When the sexual allegations arose, she said her "whole world was destroyed''. Her family had just begun to heal when she was rocked by notification of the privacy bungle.

"It's mind-blowing. I can't describe it. I haven't slept in five days,'' the woman told the Otago Daily Times last week. She has instructed legal counsel and made a complaint to the office of the Privacy Commissioner. From there, she would consider taking the case to the Human Rights Review Tribunal.

She sat down for a meeting with SDHB's primary care and population health general manager Mary Cleary-Lyons on Wednesday. The official explained the file containing the private information had been saved on a computer desktop beside a blank referral form.

Critically, the SDHB could give no assurances to the woman that it had only been sent once. "At the meeting they admitted it had been sitting on the desktop for 16 months and they had no idea how many times it had been sent out,'' she said.

Ms Cleary-Lyons said the private file had since been removed from the desktop and stored correctly, "so we do not anticipate this happening again''. The staff member involved and the wider team had been spoken to, to avoid such an error happening again.

"We are continuing to review the full chain of events and I anticipate we may make further changes to our procedures and systems to improve data security and ensure we adequately protect patient privacy,'' Ms Cleary-Lyons said in a letter.

They told the woman she would receive a copy of any report generated but could give no estimation as to how long the process would take.

SDHB acting chief executive Lisa Gestro apologised "unreservedly, for the distress that has been caused by this situation''.

Questions from the Otago daily Times about other privacy breaches and specific protocols regarding information storage went unanswered.

University of Otago law professor Paul Roth said the Privacy Commissioner's role was to make findings and then assist parties in settling the issue.

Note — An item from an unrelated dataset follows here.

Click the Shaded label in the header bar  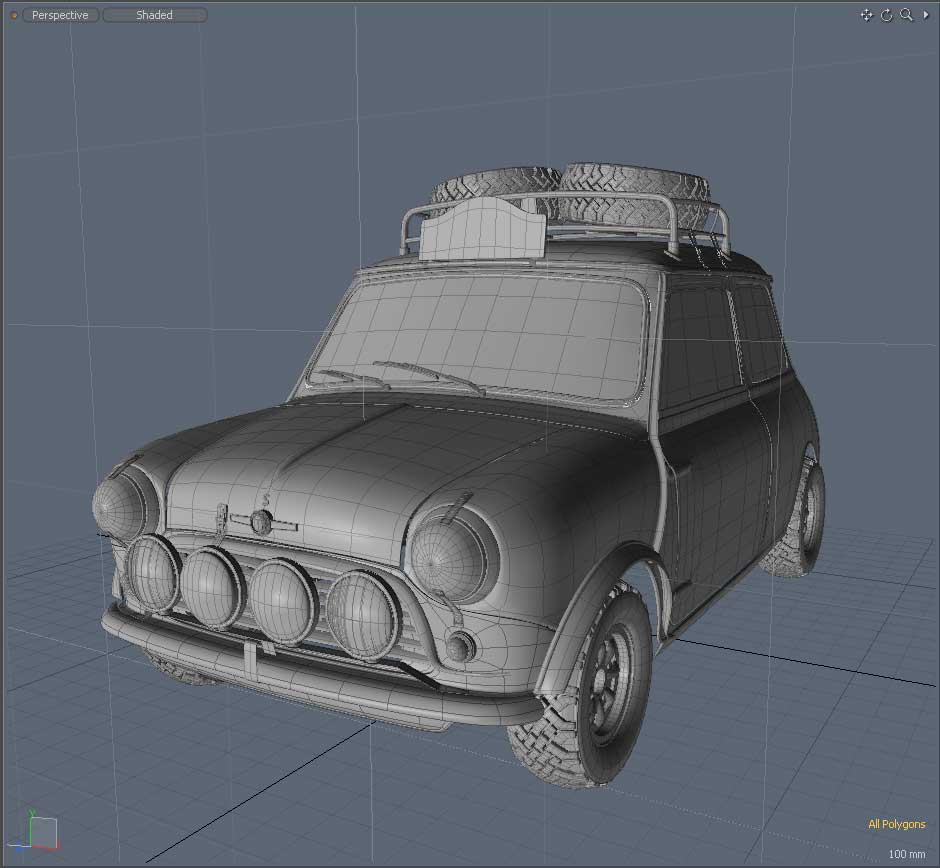coord(153,15)
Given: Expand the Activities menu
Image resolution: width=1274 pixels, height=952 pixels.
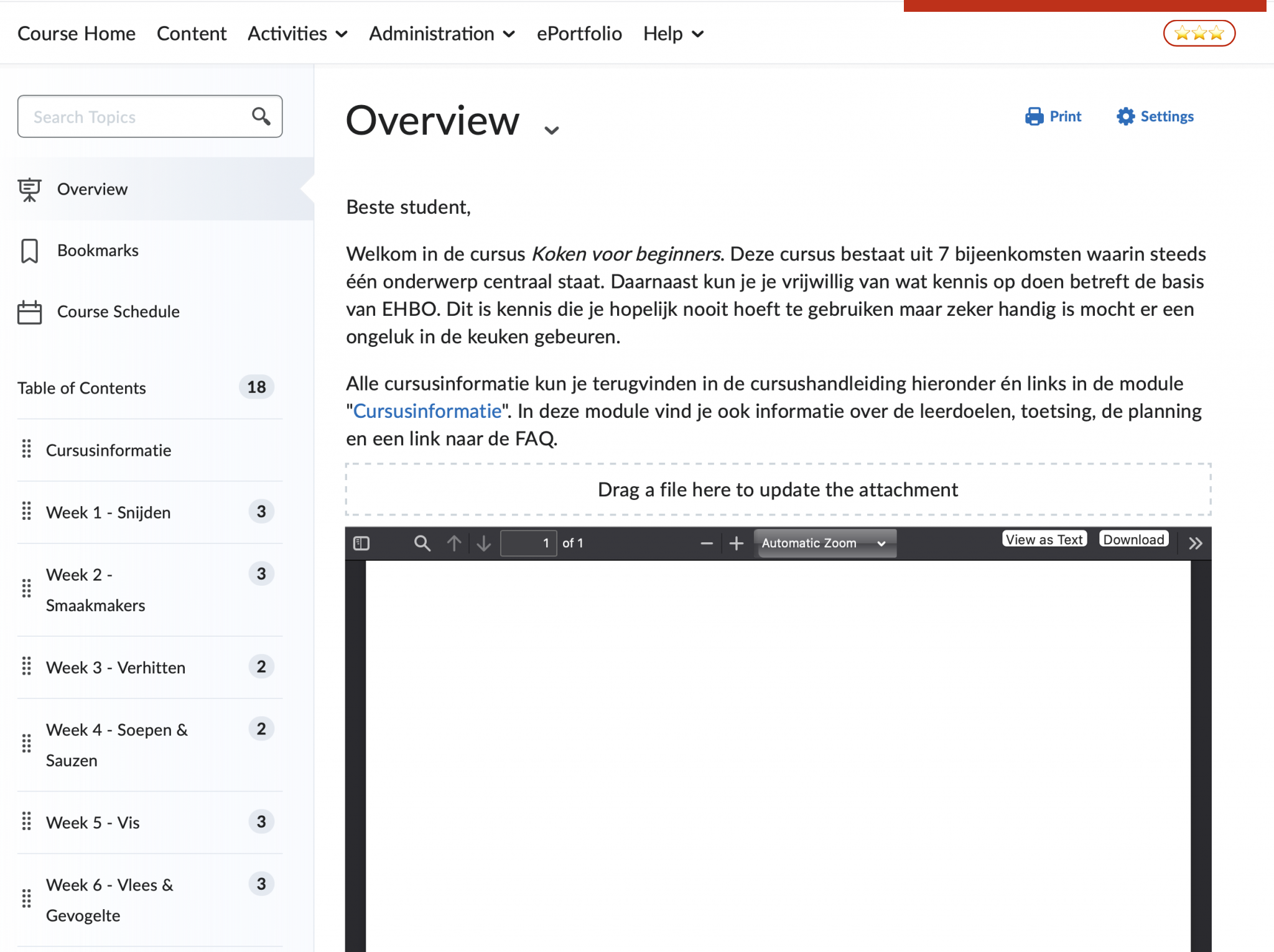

Matters normally concluded at that juncture but a complainant could then progress the case to the Human Rights Review Tribunal.

Damages could only be awarded unless someone could prove they had suffered harm or loss as a direct result of the privacy breach, Prof Roth said.

The Dunedin mother said the consequences of the breach could be catastrophic.

One of her children had repeatedly harmed herself and the mother worried if there was any hint personal information had been inadvertently leaked, there could be a tragic outcome.

"I feel like I've failed my children,'' she said. "I'll never trust [the DHB] again.''

Wow! There needs to be so much more than 'speaking to' to ensure this never happens again. The nurse needs to be significantly disciplined and the DHB needs to be smacked upside the head. The consequences for the child could be devastating.

It should be feasible to go through the nurse's emails over the past 16 months and determine exactly how many times the file was errantly sent and to whom.